Antes de que comenzaran los ataques, Estados Unidos e Irán mantenían negociaciones para revisar el programa nuclear del país persa. Sin embargo, después del primer bombardeo israelí, Irán ha cancelado los contactos. Además, ha escalado su decisión y el Parlamento iraní ha dado el primer paso para abandonar el Tratado de No Proliferación Nuclear.

Los analistas pronostican que la clave del conflicto reside en Estados Unidos, quien arma a Israel y puede contener al resto de países de Oriente Próximo para que no se hagan con armas nuclerares. De momento, el Estado hebreo es el único de la región que posee bombas atómicas.

IMAGEN: EFE/ Abedin Taherkenareh

El intercambio de ataques entre Israel e Irán hacen temblar los mercados. Irán, que exporta tres millones de barriles diarios, no es uno de los principales productores, pero el conflicto con Israel puede llevar a Teherán a cerrar el estrecho de Ormuz. Este es un paso estratégico por el que pasa el 20% del comercio del petróleo mundial, por donde salen las exportaciones de grandes productores como Arabia Saudí, Emiratos Árabes, Irak o Kuwait.

Ese cierre sería el peor escenario geopolítico para los precios de la gasolina, que probablemente aumentarían más del 20%, hasta superar los 100 dólares por barril. También se dispararían por la intervención directa de Washington, o si el conflicto escala a una guerra regional. A pesar de todo, este momento parece algo lejano.

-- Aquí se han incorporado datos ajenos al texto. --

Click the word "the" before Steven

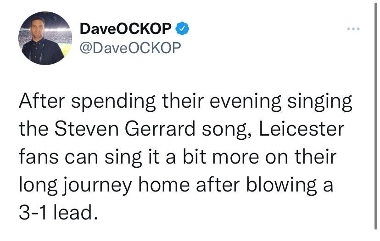(34, 129)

Pablo Fernández de Mosteirín, analista financiero de Renta4 Banco, añade que "a nadie le conviene, principalmente a Estados Unidos" el aumento de los precios del petróleo. Recuerda que una de las principales prioridades de Trump, desde su regreso a la Casa Blanca, ha sido bajar los precios del petróleo. Tampoco le interesa a "China, que es el principal importador de crudo iraní del mundo". El analista se muestra confiado y sentencia que, con los intereses de estas dos grandes potencias en juego, se encargarán de presionar para que esto no pase.

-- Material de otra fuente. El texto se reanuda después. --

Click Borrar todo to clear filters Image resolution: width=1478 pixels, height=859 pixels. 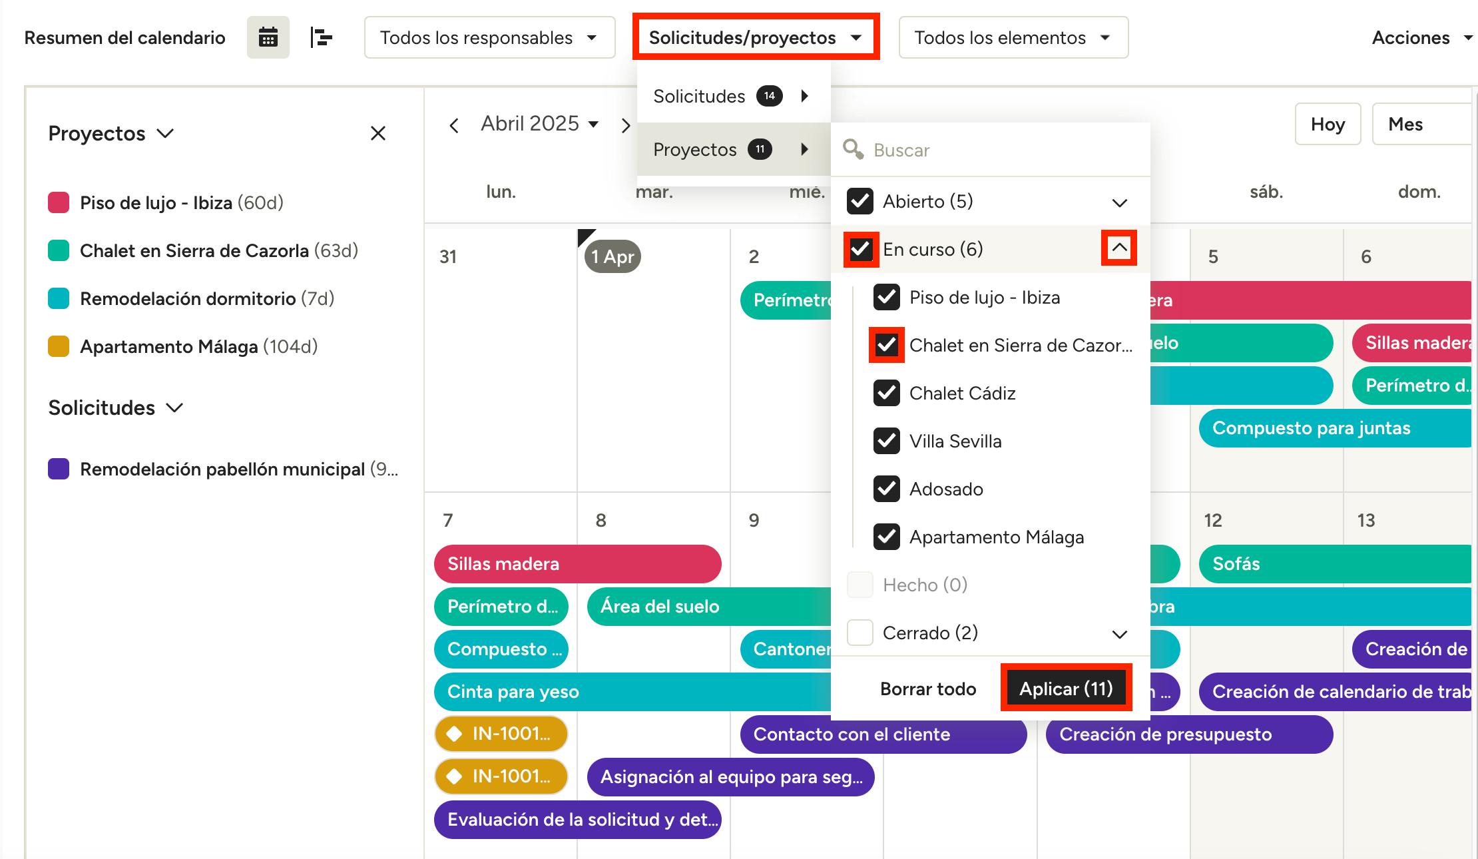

La incertidumbre puede afectar también al precio del gas: Irán es un productor relevante y Catar, el mayor exportador mundial, utiliza el estrecho de Ormuz como salida.

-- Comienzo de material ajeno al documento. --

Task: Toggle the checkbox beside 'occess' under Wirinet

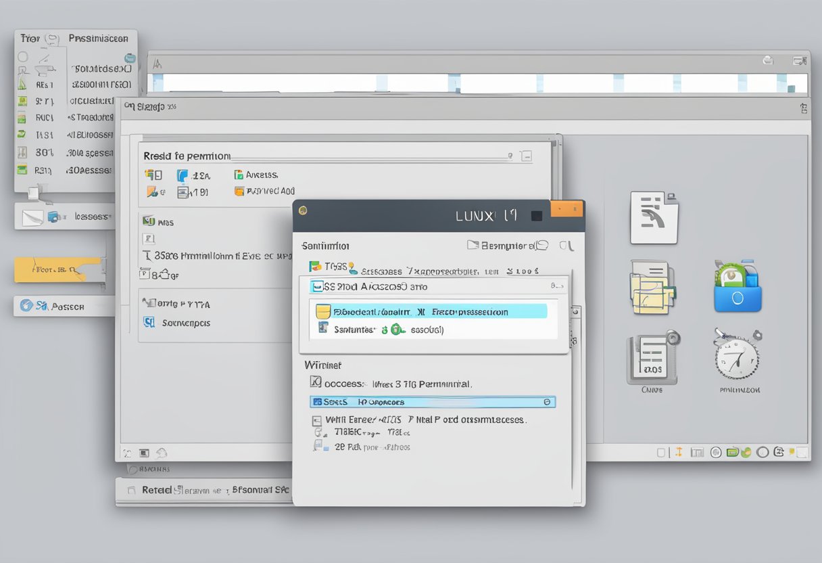Action: [x=314, y=382]
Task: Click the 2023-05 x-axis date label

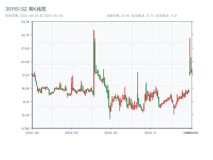Action: click(x=71, y=133)
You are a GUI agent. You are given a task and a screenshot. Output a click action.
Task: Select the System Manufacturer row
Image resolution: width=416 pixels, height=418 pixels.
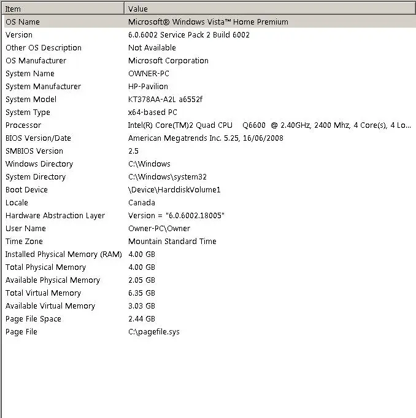pos(43,86)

Foto: EPA / ABEDIN TAHERKENAREH

Las columnas de humo negro han desdibujado las montañas de Teherán tras el impacto de bombas israelíes sobre una refinería. El régimen iraní ha difundido dichas imágenes junto a otras que muestran hospitales alcanzados, como prueba de que Israel también golpea infraestructura civil. Desde el inicio de la ofensiva el viernes, las cifras oficiales hablan de al menos 224 muertos y cerca de un millar de heridos. Israel, por su parte, defiende su estrategia alegando que muchos objetivos militares están incrustados en zonas residenciales, y ha asegurado haber destruido un tercio de las lanzaderas de misiles iraníes con bombardeos "quirúrgicos".

La realidad en Israel es otra: más de 370 misiles iraníes han sido lanzados en tan solo 72 horas, además de decenas de drones. Algunos han logrado esquivar el escudo antiaéreo. En el centro del país, cuatro ancianos han muerto al no alcanzar el refugio a tiempo. Tel Aviv también ha sufrido daños, incluso sus sinagogas. Cerca de Haifa, el ministro de Seguridad Nacional y ultraderechista israelí, Itamar Ben Gvir, ha pedido la guerra total en plena calle, entre escombros y vecinos que lo han perdido todo.

Foto: MAXAR TECHNOLOGIES

Esta madrugada Irán ha vuelto a atacar con misiles varias ciudades israelíes, dejando 5 personas fallecidas y más de 90 heridas. Es la cuarta noche consecutiva de bombardeos entre ambos países y una escalada militar sin precedentes en décadas. Jesús Núñez, codirector del Instituto de Estudios sobre Conflictos y Acción Humanitaria, lo analiza en Las Mañanas de RNE: "Ya no hablamos de un golpe más entre Tel Aviv e Irán, sino de una guerra abierta que tiene un potencial de escalada regional que puede llevar al absoluto descontrol". Núñez considera que hay dos escenarios posibles de actuación en este conflicto: "O bien puede que Irán agache la cabeza y firme lo que le pongan delante [...] O si se dota de armas nucleares, inmediatamente detrás Arabia Saudí, Turquía y algunos otros van a entrar también en esa carrera", concluye.